Debra Ballard is taking that commitment to another level. Next week, the 24-year member of the San Diego Police Department's Communications Division will give up one of her kidneys to give an ailing law enforcement colleague a new shot at a better. longer life.

SDPD Officer Art Calvert, who for decades has suffered from renal kidney disease, has been waiting almost two years for an organ donor -- his third, including his mother and sister.

“She was a baby dispatcher. I was a baby cop when we both met. We are not tight buddies. We are more acquaintances. We had not talked in probably a couple of years. When she called out of the blue, I was just like wow,” said Calvert.

That call came to Calvert after his kidneys failed and he was on dialysis ten hours a day for four years.

“Several different people tested and did not pass. Then, out of the blue, guardian angel in blue came along,” he said.

After deciding she wanted to give a lifesaving gift to Calvert, with whom she once worked at the SDPD's Northern Division station, Ballard underwent extensive testing that ultimately deemed her an organ-donor match.

Debra’s kidney will be Calvert’s third kidney transplant. Both his sister and his mother had donated their kidneys, but did not work out.

Char Smith, Calvert’s brother, is his caregiver and was elated that Debra donated her kidney.

“You don’t have to be blood to be family. Debra is now part of our family,” he said.

Calvert said he will have his life back. “I’ll get my life back. I have a 15-year-old son, a 12-year-old daughter.”

The two co-workers are scheduled to take part in one final blood test before undergoing transplant surgery Feb. 7.

In explaining her weighty decision, Ballard said the nature of dispatchers' duties creates a kind of  "maternal instinct'' that makes them "just want to take care'' of people.

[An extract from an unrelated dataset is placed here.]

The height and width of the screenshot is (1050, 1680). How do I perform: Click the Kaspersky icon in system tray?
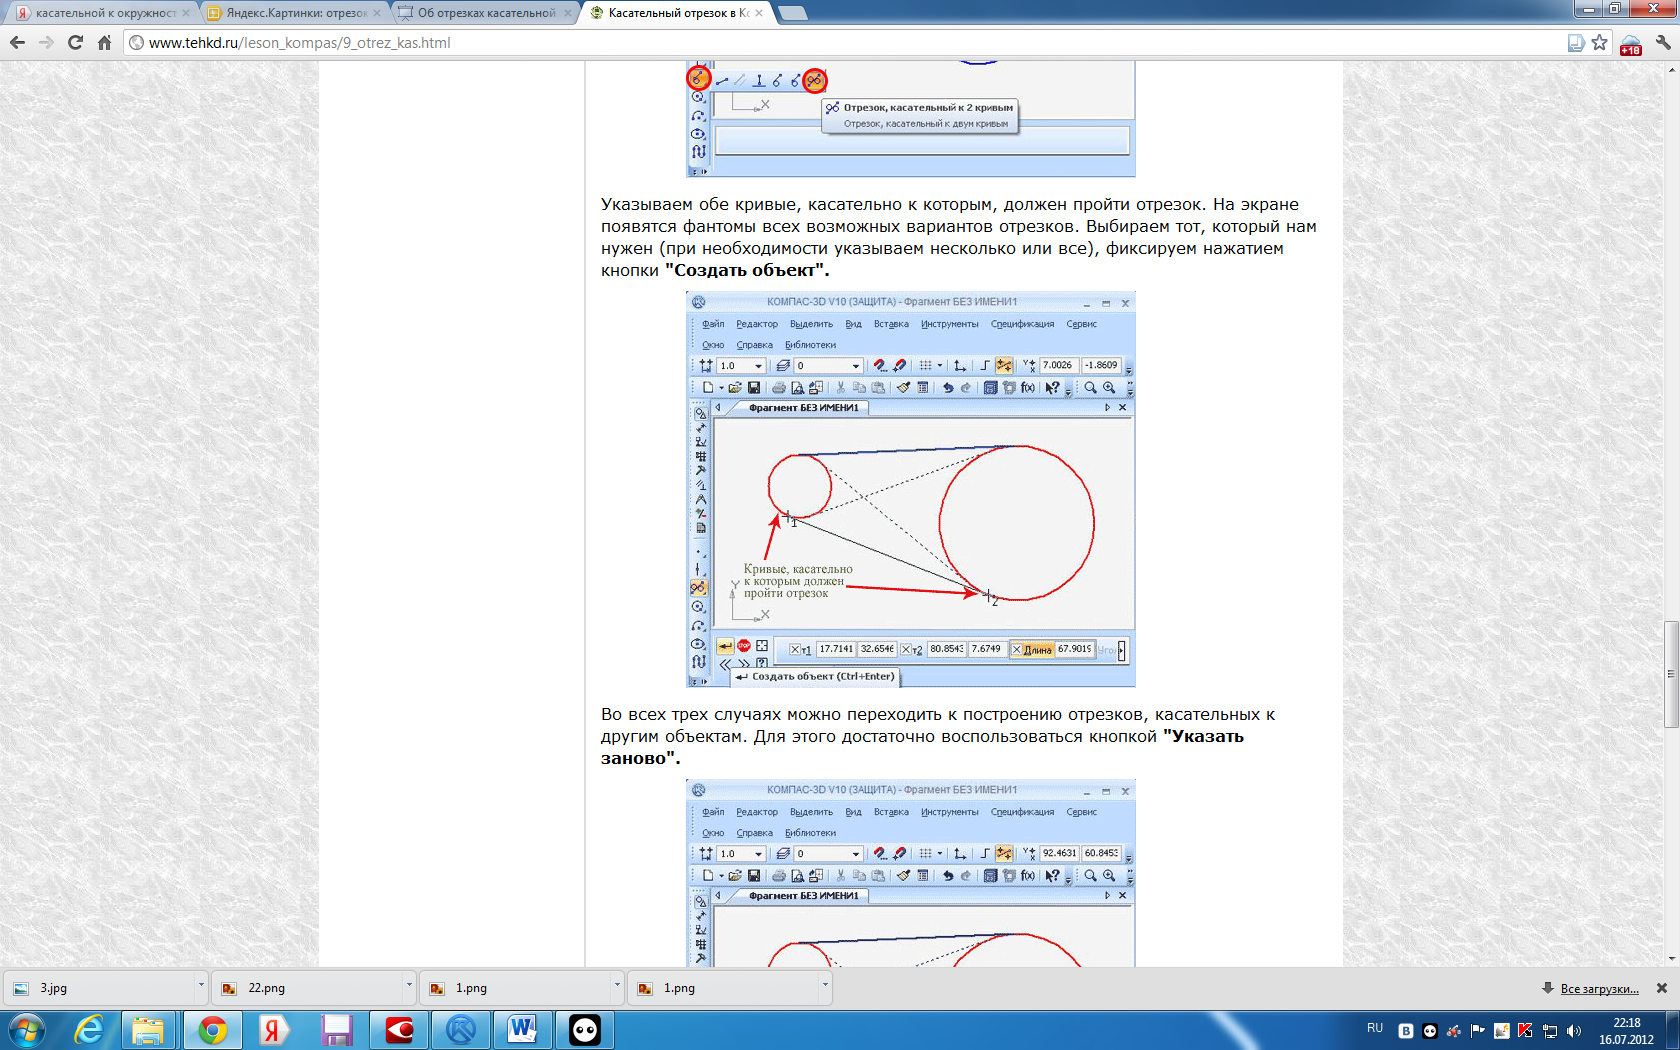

"As a spiritual person, I believe everything happens for a reason," she said. "If I can save his life, why would I not?"

Debra knows she can back out at any time, but should she need a kidney in the future, she hopes someone will be there for her like she has been to Calvert.

Doctors told Debra it will only take her a couple of weeks to heal before she is ready to return to work as a dispatcher.